What is being asked: Please write out word for word the opening lines of the material, including the line with "The width and height of the screenshot is (1268, 714)." as the last.

Dataset records START

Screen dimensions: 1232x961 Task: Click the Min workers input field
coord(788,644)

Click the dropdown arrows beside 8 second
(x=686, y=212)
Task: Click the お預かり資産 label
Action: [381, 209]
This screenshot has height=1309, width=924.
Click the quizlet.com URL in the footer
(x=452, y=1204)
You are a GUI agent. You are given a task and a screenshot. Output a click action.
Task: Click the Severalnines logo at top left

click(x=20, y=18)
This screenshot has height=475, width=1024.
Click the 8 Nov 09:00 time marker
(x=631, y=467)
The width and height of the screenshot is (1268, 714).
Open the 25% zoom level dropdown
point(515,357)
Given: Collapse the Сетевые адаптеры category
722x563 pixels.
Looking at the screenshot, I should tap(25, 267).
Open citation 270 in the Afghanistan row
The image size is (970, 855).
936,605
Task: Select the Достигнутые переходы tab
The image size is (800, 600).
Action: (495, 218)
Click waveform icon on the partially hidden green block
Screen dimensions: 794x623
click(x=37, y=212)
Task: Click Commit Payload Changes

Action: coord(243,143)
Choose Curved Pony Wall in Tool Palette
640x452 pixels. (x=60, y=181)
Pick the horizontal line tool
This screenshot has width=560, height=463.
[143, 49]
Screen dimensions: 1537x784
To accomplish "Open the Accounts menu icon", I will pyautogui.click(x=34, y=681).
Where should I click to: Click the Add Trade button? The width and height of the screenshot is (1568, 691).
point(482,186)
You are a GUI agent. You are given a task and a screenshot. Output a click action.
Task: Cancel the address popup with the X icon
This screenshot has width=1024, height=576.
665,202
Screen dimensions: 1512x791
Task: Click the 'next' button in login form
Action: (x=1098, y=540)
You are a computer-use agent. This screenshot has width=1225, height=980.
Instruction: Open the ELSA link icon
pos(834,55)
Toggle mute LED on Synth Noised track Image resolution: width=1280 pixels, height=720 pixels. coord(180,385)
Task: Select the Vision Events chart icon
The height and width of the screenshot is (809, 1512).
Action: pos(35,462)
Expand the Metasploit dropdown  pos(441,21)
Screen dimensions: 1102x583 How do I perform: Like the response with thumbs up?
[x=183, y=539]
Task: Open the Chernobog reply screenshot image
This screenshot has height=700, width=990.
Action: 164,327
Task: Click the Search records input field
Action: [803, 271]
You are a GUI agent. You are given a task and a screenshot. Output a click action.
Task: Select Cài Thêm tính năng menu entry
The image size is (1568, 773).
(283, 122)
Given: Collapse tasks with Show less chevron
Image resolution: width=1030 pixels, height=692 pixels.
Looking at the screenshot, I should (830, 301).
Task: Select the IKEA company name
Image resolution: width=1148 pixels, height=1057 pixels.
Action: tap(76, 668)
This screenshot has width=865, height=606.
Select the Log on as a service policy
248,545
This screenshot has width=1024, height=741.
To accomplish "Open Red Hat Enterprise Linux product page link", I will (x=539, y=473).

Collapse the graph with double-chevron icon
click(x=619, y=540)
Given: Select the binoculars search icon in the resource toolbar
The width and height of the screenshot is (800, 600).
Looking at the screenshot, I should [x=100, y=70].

Dataset records END

Reply to the exercise:
Screen dimensions: 1232x961 Task: Click the Min workers input field
coord(788,644)

Click the dropdown arrows beside 8 second
(x=686, y=212)
Task: Click the お預かり資産 label
Action: [381, 209]
This screenshot has height=1309, width=924.
Click the quizlet.com URL in the footer
(x=452, y=1204)
You are a GUI agent. You are given a task and a screenshot. Output a click action.
Task: Click the Severalnines logo at top left

click(x=20, y=18)
This screenshot has height=475, width=1024.
Click the 8 Nov 09:00 time marker
(x=631, y=467)
The width and height of the screenshot is (1268, 714).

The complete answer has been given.